**Problem description**
From the material below, list every line containing "height".
==== Source records ====
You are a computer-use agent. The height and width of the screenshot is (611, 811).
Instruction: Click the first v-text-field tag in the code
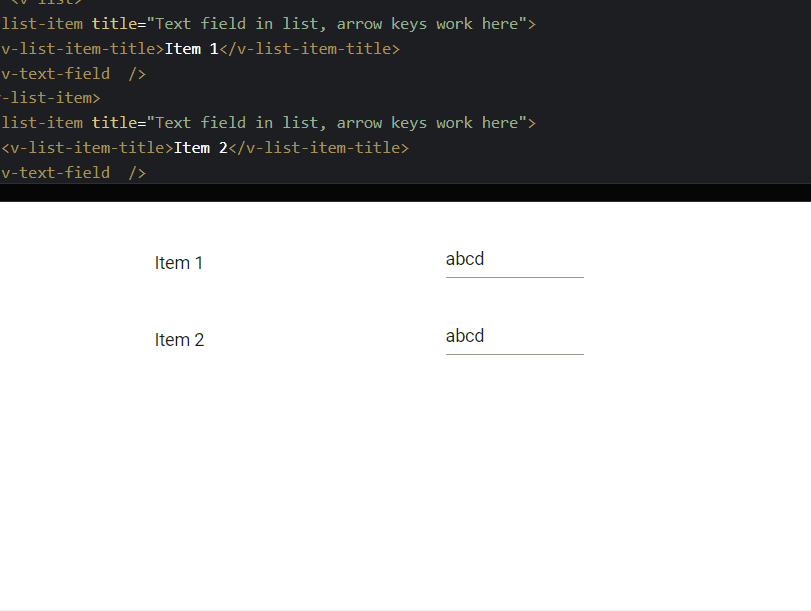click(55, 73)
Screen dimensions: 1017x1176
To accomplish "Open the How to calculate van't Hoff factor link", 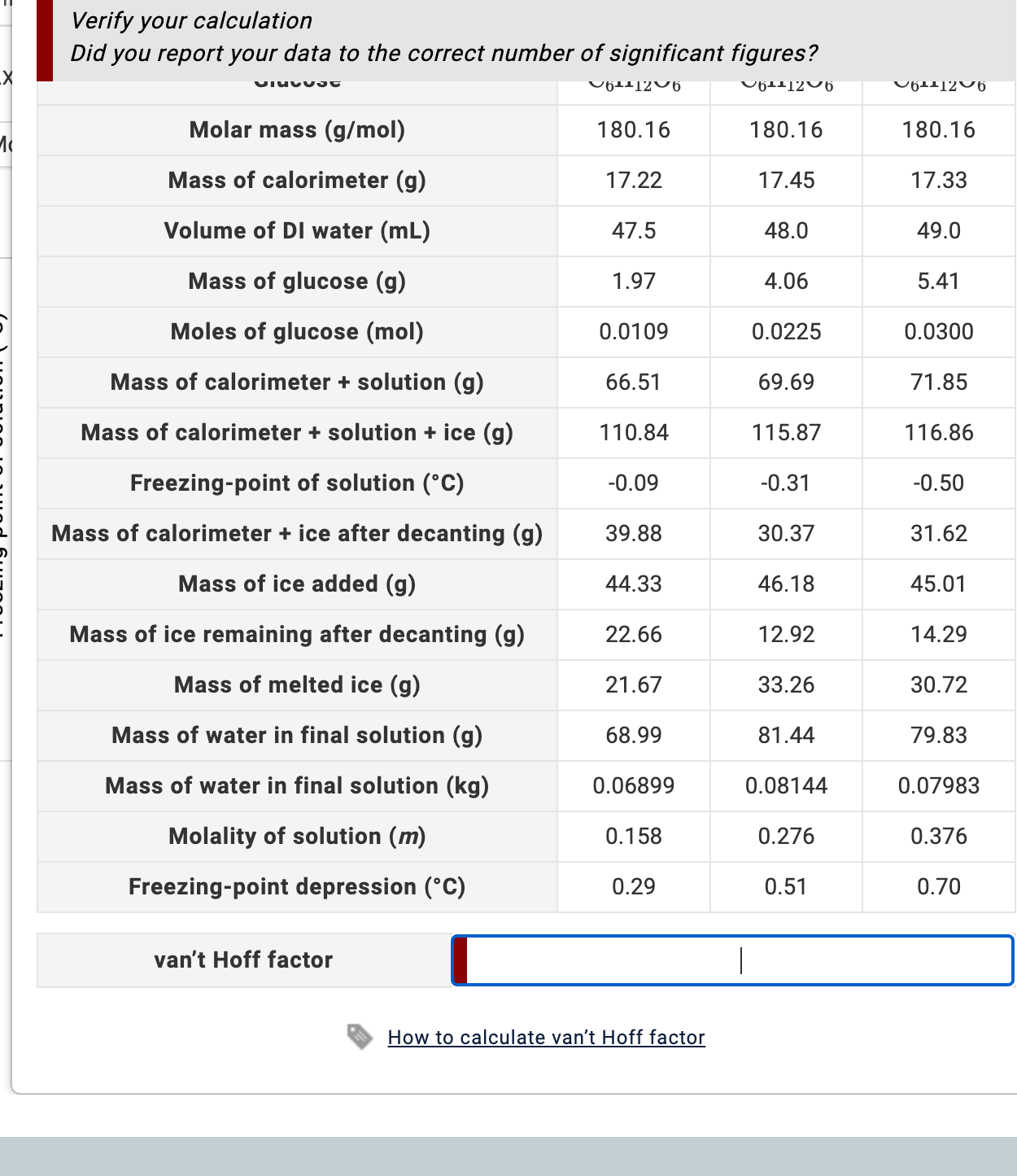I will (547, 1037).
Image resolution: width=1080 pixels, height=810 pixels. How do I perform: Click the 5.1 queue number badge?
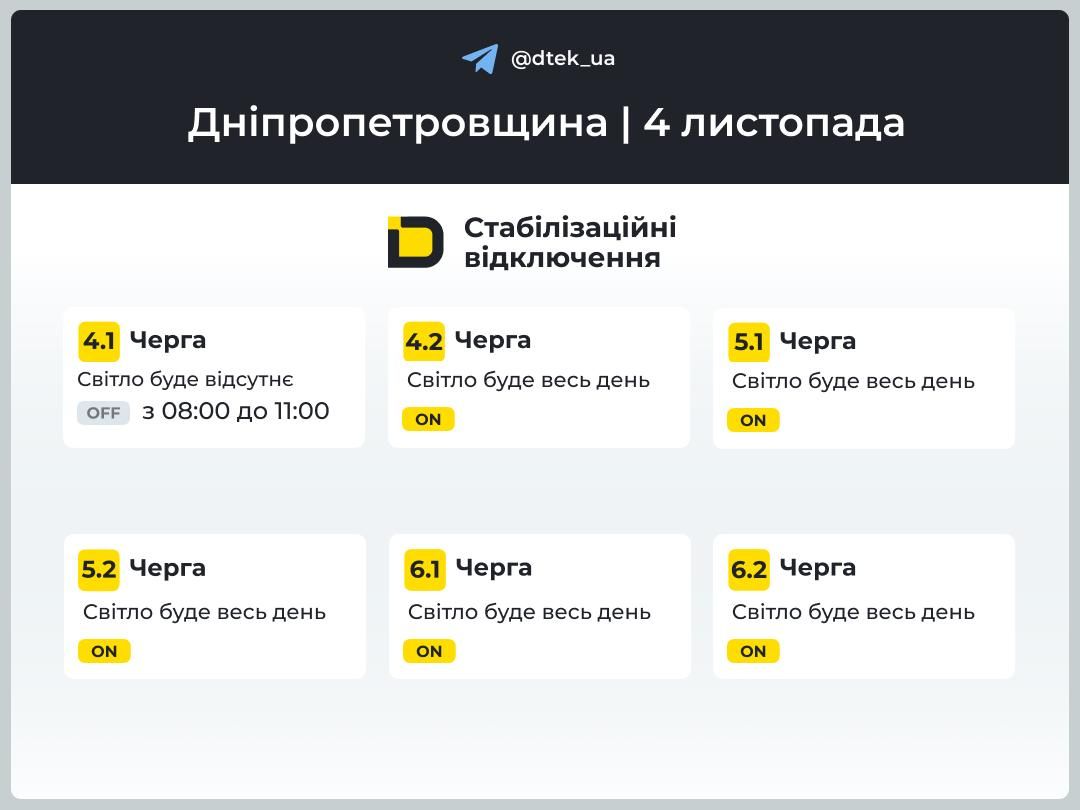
====
==== Source records ====
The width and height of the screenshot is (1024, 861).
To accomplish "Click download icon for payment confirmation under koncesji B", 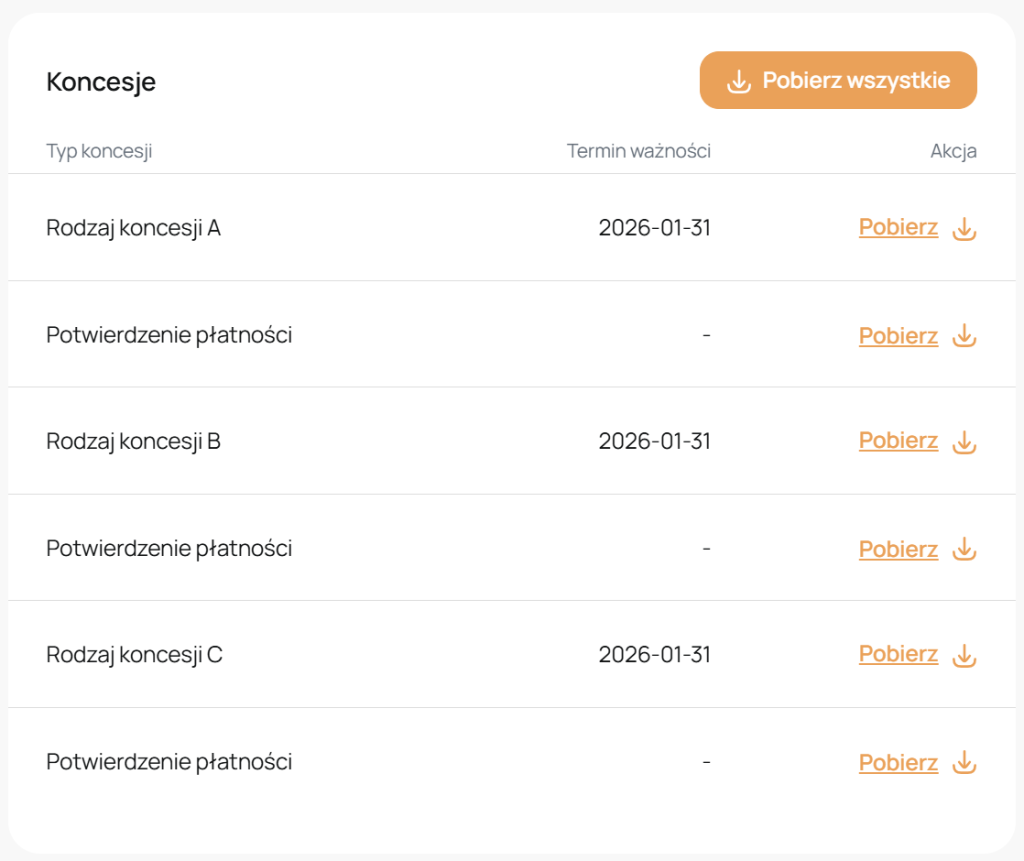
====
==== Source records ====
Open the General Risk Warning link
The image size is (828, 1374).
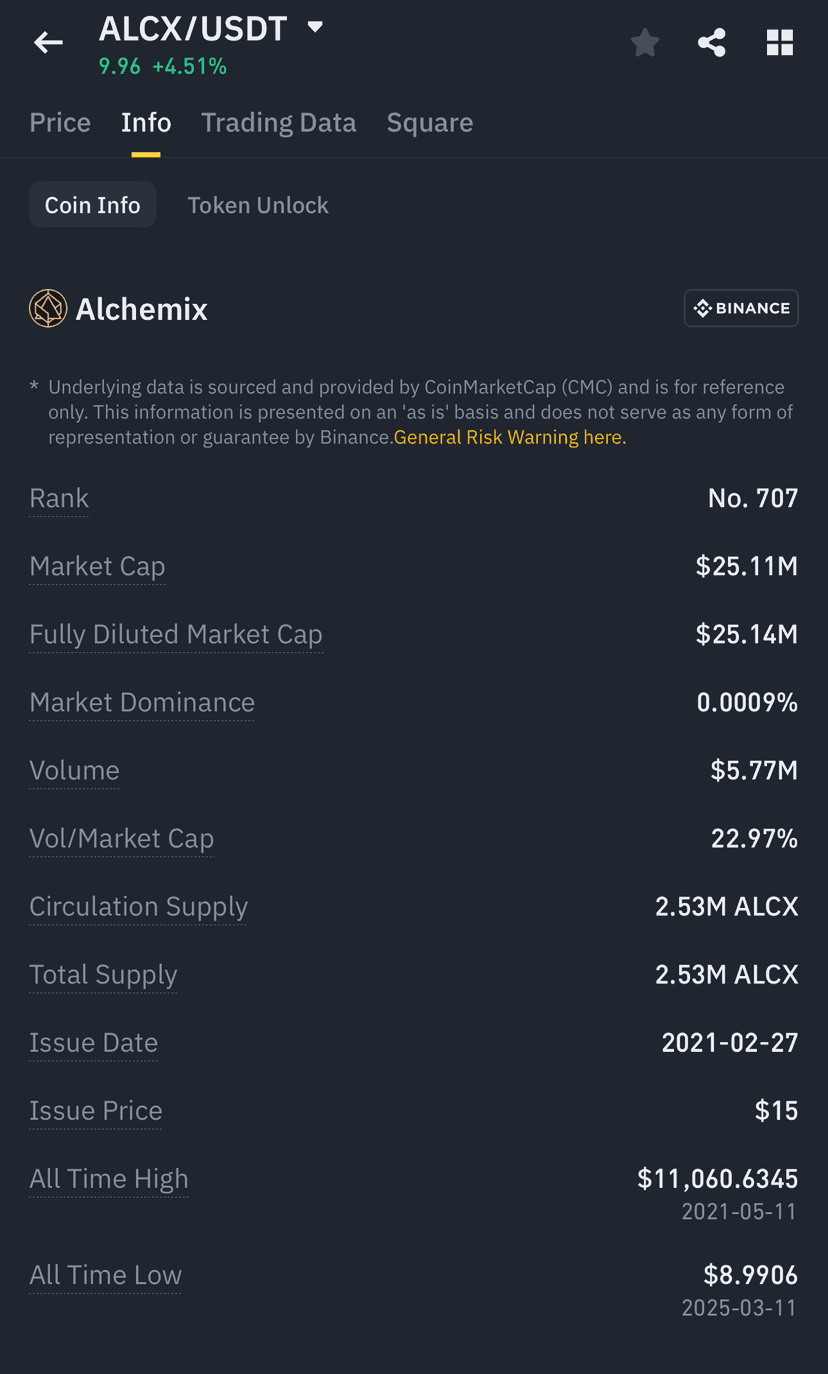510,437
====
**Reply**
You are a computer-use agent. The height and width of the screenshot is (611, 811).
Image resolution: width=1080 pixels, height=810 pixels. How do I perform: Click the 5.1 queue number badge?
The width and height of the screenshot is (1024, 861).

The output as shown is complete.